Dataset excerpts.
▶

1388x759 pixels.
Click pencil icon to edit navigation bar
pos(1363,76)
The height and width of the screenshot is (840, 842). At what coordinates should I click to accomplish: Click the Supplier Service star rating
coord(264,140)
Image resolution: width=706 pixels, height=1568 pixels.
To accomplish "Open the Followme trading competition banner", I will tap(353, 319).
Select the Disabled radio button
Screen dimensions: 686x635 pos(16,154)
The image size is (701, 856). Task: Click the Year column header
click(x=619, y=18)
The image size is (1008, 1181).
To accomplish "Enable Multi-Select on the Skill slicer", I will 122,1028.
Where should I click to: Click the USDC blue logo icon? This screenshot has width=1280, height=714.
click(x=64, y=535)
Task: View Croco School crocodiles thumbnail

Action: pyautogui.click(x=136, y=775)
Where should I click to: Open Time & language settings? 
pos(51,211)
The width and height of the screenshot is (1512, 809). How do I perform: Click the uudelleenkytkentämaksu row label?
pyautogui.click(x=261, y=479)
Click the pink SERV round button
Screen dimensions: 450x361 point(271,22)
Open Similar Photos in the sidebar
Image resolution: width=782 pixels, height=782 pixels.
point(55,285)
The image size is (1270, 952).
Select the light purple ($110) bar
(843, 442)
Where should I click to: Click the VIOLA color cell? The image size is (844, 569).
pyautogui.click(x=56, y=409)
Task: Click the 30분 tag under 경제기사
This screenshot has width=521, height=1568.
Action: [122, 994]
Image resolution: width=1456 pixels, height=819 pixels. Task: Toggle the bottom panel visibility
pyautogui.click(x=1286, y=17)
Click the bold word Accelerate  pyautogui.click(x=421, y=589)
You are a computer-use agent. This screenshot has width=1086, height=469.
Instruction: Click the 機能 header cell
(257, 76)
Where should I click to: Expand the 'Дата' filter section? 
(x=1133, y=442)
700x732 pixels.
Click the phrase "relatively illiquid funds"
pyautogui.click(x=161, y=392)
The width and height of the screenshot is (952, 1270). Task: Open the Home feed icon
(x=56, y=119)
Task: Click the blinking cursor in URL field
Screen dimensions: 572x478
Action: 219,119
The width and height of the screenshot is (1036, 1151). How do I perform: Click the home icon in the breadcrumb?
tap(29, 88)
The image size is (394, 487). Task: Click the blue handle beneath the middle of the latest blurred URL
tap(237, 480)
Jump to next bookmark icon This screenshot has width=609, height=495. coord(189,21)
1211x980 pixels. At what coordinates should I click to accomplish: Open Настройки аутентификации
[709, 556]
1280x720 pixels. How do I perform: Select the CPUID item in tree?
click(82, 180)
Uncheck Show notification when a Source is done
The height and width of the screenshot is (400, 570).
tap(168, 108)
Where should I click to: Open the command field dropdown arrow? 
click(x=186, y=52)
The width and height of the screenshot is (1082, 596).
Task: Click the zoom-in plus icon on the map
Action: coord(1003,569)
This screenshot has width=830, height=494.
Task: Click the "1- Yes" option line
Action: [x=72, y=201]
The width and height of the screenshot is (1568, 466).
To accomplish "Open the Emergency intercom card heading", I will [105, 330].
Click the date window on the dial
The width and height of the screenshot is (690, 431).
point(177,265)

◀

Each line with the word "will" in the records above belongs in the result; copy all of them.

To accomplish "Open the Followme trading competition banner", I will tap(353, 319).
To accomplish "Enable Multi-Select on the Skill slicer", I will 122,1028.
To accomplish "Open the Emergency intercom card heading", I will [105, 330].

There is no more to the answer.